» **Task to complete**
Convert the records below into a JSON list of strings, with each line as one string and blank lines omitted.

[Rows showing where targets appear]
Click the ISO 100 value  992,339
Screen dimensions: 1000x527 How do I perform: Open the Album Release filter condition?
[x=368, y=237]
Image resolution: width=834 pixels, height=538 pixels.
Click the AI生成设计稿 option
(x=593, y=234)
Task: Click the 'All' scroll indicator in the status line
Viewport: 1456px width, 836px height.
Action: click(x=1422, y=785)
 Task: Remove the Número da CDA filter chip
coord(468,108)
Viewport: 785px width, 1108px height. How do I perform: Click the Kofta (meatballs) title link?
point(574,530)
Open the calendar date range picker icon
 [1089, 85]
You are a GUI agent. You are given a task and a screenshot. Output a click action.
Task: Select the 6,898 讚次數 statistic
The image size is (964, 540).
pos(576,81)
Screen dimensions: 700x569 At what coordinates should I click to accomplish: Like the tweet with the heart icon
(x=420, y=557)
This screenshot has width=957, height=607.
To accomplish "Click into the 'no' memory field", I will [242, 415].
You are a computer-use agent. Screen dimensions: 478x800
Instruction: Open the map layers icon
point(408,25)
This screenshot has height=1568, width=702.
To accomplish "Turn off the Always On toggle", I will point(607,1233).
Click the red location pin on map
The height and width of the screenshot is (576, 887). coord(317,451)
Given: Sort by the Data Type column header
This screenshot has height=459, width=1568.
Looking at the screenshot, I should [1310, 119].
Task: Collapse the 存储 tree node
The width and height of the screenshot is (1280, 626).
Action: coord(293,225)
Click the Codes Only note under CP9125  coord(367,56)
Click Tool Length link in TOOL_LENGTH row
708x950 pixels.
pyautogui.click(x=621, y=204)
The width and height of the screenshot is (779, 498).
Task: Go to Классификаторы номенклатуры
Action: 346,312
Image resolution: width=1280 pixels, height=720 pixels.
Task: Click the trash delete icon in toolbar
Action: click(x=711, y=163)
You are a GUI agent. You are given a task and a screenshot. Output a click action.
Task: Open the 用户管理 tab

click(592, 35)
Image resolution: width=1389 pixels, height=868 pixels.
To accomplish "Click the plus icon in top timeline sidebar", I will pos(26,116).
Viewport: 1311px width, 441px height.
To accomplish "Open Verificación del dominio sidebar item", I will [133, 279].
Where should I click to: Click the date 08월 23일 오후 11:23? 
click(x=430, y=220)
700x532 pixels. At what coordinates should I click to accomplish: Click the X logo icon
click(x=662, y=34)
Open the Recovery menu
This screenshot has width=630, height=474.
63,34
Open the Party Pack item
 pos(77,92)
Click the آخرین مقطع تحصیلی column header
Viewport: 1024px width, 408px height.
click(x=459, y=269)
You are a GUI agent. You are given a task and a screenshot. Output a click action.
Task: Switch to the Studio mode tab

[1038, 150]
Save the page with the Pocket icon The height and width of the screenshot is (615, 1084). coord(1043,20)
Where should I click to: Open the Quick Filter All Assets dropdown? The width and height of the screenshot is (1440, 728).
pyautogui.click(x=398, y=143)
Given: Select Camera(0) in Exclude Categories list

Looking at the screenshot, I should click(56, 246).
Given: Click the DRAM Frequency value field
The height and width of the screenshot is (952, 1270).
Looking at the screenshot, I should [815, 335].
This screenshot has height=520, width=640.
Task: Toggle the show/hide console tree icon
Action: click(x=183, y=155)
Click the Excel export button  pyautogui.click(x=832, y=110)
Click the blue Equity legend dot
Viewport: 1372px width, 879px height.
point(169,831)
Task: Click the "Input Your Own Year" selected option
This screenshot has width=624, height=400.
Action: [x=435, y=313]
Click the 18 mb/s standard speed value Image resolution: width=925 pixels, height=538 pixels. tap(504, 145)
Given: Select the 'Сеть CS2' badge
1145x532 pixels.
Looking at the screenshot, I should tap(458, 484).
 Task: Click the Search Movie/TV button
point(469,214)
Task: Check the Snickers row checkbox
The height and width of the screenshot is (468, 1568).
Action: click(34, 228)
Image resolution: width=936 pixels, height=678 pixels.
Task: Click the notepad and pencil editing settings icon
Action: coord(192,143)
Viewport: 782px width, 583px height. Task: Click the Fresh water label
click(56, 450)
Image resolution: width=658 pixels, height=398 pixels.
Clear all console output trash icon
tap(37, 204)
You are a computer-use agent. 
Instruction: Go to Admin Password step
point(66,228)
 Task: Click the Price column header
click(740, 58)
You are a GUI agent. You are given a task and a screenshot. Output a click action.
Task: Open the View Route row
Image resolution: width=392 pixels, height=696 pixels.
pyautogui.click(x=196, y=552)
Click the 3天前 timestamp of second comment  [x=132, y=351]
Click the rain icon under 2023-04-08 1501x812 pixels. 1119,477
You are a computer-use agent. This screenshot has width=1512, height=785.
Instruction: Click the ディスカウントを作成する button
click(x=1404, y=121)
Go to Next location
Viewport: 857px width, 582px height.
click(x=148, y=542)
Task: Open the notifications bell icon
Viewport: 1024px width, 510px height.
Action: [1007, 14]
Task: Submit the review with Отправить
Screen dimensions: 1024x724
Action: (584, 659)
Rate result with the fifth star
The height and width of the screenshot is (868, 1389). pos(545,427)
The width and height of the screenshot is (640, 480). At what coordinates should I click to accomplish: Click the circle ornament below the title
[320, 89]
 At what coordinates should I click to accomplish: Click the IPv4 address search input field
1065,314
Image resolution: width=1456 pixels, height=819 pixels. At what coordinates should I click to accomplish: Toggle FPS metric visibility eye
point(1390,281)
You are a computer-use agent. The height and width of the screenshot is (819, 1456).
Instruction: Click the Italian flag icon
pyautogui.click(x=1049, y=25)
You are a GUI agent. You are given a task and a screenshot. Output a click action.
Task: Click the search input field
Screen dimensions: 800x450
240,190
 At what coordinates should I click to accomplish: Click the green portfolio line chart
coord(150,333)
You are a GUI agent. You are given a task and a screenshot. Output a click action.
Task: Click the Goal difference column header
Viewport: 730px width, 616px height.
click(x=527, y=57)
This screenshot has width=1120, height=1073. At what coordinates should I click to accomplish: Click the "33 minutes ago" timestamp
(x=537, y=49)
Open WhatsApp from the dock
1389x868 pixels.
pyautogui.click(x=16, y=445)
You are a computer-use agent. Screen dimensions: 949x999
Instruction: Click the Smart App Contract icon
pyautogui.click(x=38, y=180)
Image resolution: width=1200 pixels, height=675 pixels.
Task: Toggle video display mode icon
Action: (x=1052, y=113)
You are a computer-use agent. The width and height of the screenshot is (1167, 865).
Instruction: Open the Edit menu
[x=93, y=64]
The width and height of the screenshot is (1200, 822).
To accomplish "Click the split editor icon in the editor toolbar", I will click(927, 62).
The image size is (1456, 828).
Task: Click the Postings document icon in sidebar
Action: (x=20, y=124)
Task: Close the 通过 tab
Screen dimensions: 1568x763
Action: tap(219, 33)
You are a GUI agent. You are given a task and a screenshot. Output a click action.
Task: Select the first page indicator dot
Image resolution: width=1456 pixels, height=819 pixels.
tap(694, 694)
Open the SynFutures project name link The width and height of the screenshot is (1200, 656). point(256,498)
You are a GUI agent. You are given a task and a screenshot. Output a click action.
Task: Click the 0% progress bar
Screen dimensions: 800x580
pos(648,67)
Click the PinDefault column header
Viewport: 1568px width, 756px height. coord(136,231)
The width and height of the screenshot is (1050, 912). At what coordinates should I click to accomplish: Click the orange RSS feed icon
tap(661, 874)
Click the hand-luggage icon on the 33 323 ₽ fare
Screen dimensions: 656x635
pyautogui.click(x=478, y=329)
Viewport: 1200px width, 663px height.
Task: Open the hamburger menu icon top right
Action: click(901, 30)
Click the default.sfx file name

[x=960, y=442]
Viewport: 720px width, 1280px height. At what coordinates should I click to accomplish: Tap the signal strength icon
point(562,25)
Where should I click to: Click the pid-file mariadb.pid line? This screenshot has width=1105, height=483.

» **Written response**
[
  "Click the ISO 100 value  992,339",
  "Screen dimensions: 1000x527 How do I perform: Open the Album Release filter condition?",
  "[x=368, y=237]",
  "Image resolution: width=834 pixels, height=538 pixels.",
  "Click the AI生成设计稿 option",
  "(x=593, y=234)",
  "Task: Click the 'All' scroll indicator in the status line",
  "Viewport: 1456px width, 836px height.",
  "Action: click(x=1422, y=785)",
  " Task: Remove the Número da CDA filter chip",
  "coord(468,108)",
  "Viewport: 785px width, 1108px height. How do I perform: Click the Kofta (meatballs) title link?",
  "point(574,530)",
  "Open the calendar date range picker icon",
  " [1089, 85]",
  "You are a GUI agent. You are given a task and a screenshot. Output a click action.",
  "Task: Select the 6,898 讚次數 statistic",
  "The image size is (964, 540).",
  "pos(576,81)",
  "Screen dimensions: 700x569 At what coordinates should I click to accomplish: Like the tweet with the heart icon",
  "(x=420, y=557)",
  "This screenshot has width=957, height=607.",
  "To accomplish \"Click into the 'no' memory field\", I will [242, 415].",
  "You are a computer-use agent. Screen dimensions: 478x800",
  "Instruction: Open the map layers icon",
  "point(408,25)",
  "This screenshot has height=1568, width=702.",
  "To accomplish \"Turn off the Always On toggle\", I will point(607,1233).",
  "Click the red location pin on map",
  "The height and width of the screenshot is (576, 887). coord(317,451)",
  "Given: Sort by the Data Type column header",
  "This screenshot has height=459, width=1568.",
  "Looking at the screenshot, I should [1310, 119].",
  "Task: Collapse the 存储 tree node",
  "The width and height of the screenshot is (1280, 626).",
  "Action: coord(293,225)",
  "Click the Codes Only note under CP9125  coord(367,56)",
  "Click Tool Length link in TOOL_LENGTH row",
  "708x950 pixels.",
  "pyautogui.click(x=621, y=204)",
  "The width and height of the screenshot is (779, 498).",
  "Task: Go to Классификаторы номенклатуры",
  "Action: 346,312",
  "Image resolution: width=1280 pixels, height=720 pixels.",
  "Task: Click the trash delete icon in toolbar",
  "Action: click(x=711, y=163)",
  "You are a GUI agent. You are given a task and a screenshot. Output a click action.",
  "Task: Open the 用户管理 tab",
  "click(592, 35)",
  "Image resolution: width=1389 pixels, height=868 pixels.",
  "To accomplish \"Click the plus icon in top timeline sidebar\", I will pos(26,116).",
  "Viewport: 1311px width, 441px height.",
  "To accomplish \"Open Verificación del dominio sidebar item\", I will [133, 279].",
  "Where should I click to: Click the date 08월 23일 오후 11:23? ",
  "click(x=430, y=220)",
  "700x532 pixels. At what coordinates should I click to accomplish: Click the X logo icon",
  "click(x=662, y=34)",
  "Open the Recovery menu",
  "This screenshot has width=630, height=474.",
  "63,34",
  "Open the Party Pack item",
  " pos(77,92)",
  "Click the آخرین مقطع تحصیلی column header",
  "Viewport: 1024px width, 408px height.",
  "click(x=459, y=269)",
  "You are a GUI agent. You are given a task and a screenshot. Output a click action.",
  "Task: Switch to the Studio mode tab",
  "[1038, 150]",
  "Save the page with the Pocket icon The height and width of the screenshot is (615, 1084). coord(1043,20)",
  "Where should I click to: Open the Quick Filter All Assets dropdown? The width and height of the screenshot is (1440, 728).",
  "pyautogui.click(x=398, y=143)",
  "Given: Select Camera(0) in Exclude Categories list",
  "Looking at the screenshot, I should click(56, 246).",
  "Given: Click the DRAM Frequency value field",
  "The height and width of the screenshot is (952, 1270).",
  "Looking at the screenshot, I should [815, 335].",
  "This screenshot has height=520, width=640.",
  "Task: Toggle the show/hide console tree icon",
  "Action: click(x=183, y=155)",
  "Click the Excel export button  pyautogui.click(x=832, y=110)",
  "Click the blue Equity legend dot",
  "Viewport: 1372px width, 879px height.",
  "point(169,831)",
  "Task: Click the \"Input Your Own Year\" selected option",
  "This screenshot has width=624, height=400.",
  "Action: [x=435, y=313]",
  "Click the 18 mb/s standard speed value Image resolution: width=925 pixels, height=538 pixels. tap(504, 145)",
  "Given: Select the 'Сеть CS2' badge",
  "1145x532 pixels.",
  "Looking at the screenshot, I should tap(458, 484).",
  " Task: Click the Search Movie/TV button",
  "point(469,214)",
  "Task: Check the Snickers row checkbox",
  "The height and width of the screenshot is (468, 1568).",
  "Action: click(34, 228)",
  "Image resolution: width=936 pixels, height=678 pixels.",
  "Task: Click the notepad and pencil editing settings icon",
  "Action: coord(192,143)",
  "Viewport: 782px width, 583px height. Task: Click the Fresh water label",
  "click(56, 450)",
  "Image resolution: width=658 pixels, height=398 pixels.",
  "Clear all console output trash icon",
  "tap(37, 204)",
  "You are a computer-use agent. ",
  "Instruction: Go to Admin Password step",
  "point(66,228)",
  " Task: Click the Price column header",
  "click(740, 58)",
  "You are a GUI agent. You are given a task and a screenshot. Output a click action.",
  "Task: Open the View Route row",
  "Image resolution: width=392 pixels, height=696 pixels.",
  "pyautogui.click(x=196, y=552)",
  "Click the 3天前 timestamp of second comment  [x=132, y=351]",
  "Click the rain icon under 2023-04-08 1501x812 pixels. 1119,477",
  "You are a computer-use agent. This screenshot has width=1512, height=785.",
  "Instruction: Click the ディスカウントを作成する button",
  "click(x=1404, y=121)",
  "Go to Next location",
  "Viewport: 857px width, 582px height.",
  "click(x=148, y=542)",
  "Task: Open the notifications bell icon",
  "Viewport: 1024px width, 510px height.",
  "Action: [1007, 14]",
  "Task: Submit the review with Отправить",
  "Screen dimensions: 1024x724",
  "Action: (584, 659)",
  "Rate result with the fifth star",
  "The height and width of the screenshot is (868, 1389). pos(545,427)",
  "The width and height of the screenshot is (640, 480). At what coordinates should I click to accomplish: Click the circle ornament below the title",
  "[320, 89]",
  " At what coordinates should I click to accomplish: Click the IPv4 address search input field",
  "1065,314",
  "Image resolution: width=1456 pixels, height=819 pixels. At what coordinates should I click to accomplish: Toggle FPS metric visibility eye",
  "point(1390,281)",
  "You are a computer-use agent. The height and width of the screenshot is (819, 1456).",
  "Instruction: Click the Italian flag icon",
  "pyautogui.click(x=1049, y=25)",
  "You are a GUI agent. You are given a task and a screenshot. Output a click action.",
  "Task: Click the search input field",
  "Screen dimensions: 800x450",
  "240,190",
  " At what coordinates should I click to accomplish: Click the green portfolio line chart",
  "coord(150,333)",
  "You are a GUI agent. You are given a task and a screenshot. Output a click action.",
  "Task: Click the Goal difference column header",
  "Viewport: 730px width, 616px height.",
  "click(x=527, y=57)",
  "This screenshot has width=1120, height=1073. At what coordinates should I click to accomplish: Click the \"33 minutes ago\" timestamp",
  "(x=537, y=49)",
  "Open WhatsApp from the dock",
  "1389x868 pixels.",
  "pyautogui.click(x=16, y=445)",
  "You are a computer-use agent. Screen dimensions: 949x999",
  "Instruction: Click the Smart App Contract icon",
  "pyautogui.click(x=38, y=180)",
  "Image resolution: width=1200 pixels, height=675 pixels.",
  "Task: Toggle video display mode icon",
  "Action: (x=1052, y=113)",
  "You are a computer-use agent. The width and height of the screenshot is (1167, 865).",
  "Instruction: Open the Edit menu",
  "[x=93, y=64]",
  "The width and height of the screenshot is (1200, 822).",
  "To accomplish \"Click the split editor icon in the editor toolbar\", I will click(927, 62).",
  "The image size is (1456, 828).",
  "Task: Click the Postings document icon in sidebar",
  "Action: (x=20, y=124)",
  "Task: Close the 通过 tab",
  "Screen dimensions: 1568x763",
  "Action: tap(219, 33)",
  "You are a GUI agent. You are given a task and a screenshot. Output a click action.",
  "Task: Select the first page indicator dot",
  "Image resolution: width=1456 pixels, height=819 pixels.",
  "tap(694, 694)",
  "Open the SynFutures project name link The width and height of the screenshot is (1200, 656). point(256,498)",
  "You are a GUI agent. You are given a task and a screenshot. Output a click action.",
  "Task: Click the 0% progress bar",
  "Screen dimensions: 800x580",
  "pos(648,67)",
  "Click the PinDefault column header",
  "Viewport: 1568px width, 756px height. coord(136,231)",
  "The width and height of the screenshot is (1050, 912). At what coordinates should I click to accomplish: Click the orange RSS feed icon",
  "tap(661, 874)",
  "Click the hand-luggage icon on the 33 323 ₽ fare",
  "Screen dimensions: 656x635",
  "pyautogui.click(x=478, y=329)",
  "Viewport: 1200px width, 663px height.",
  "Task: Open the hamburger menu icon top right",
  "Action: click(901, 30)",
  "Click the default.sfx file name",
  "[x=960, y=442]",
  "Viewport: 720px width, 1280px height. At what coordinates should I click to accomplish: Tap the signal strength icon",
  "point(562,25)",
  "Where should I click to: Click the pid-file mariadb.pid line? This screenshot has width=1105, height=483."
]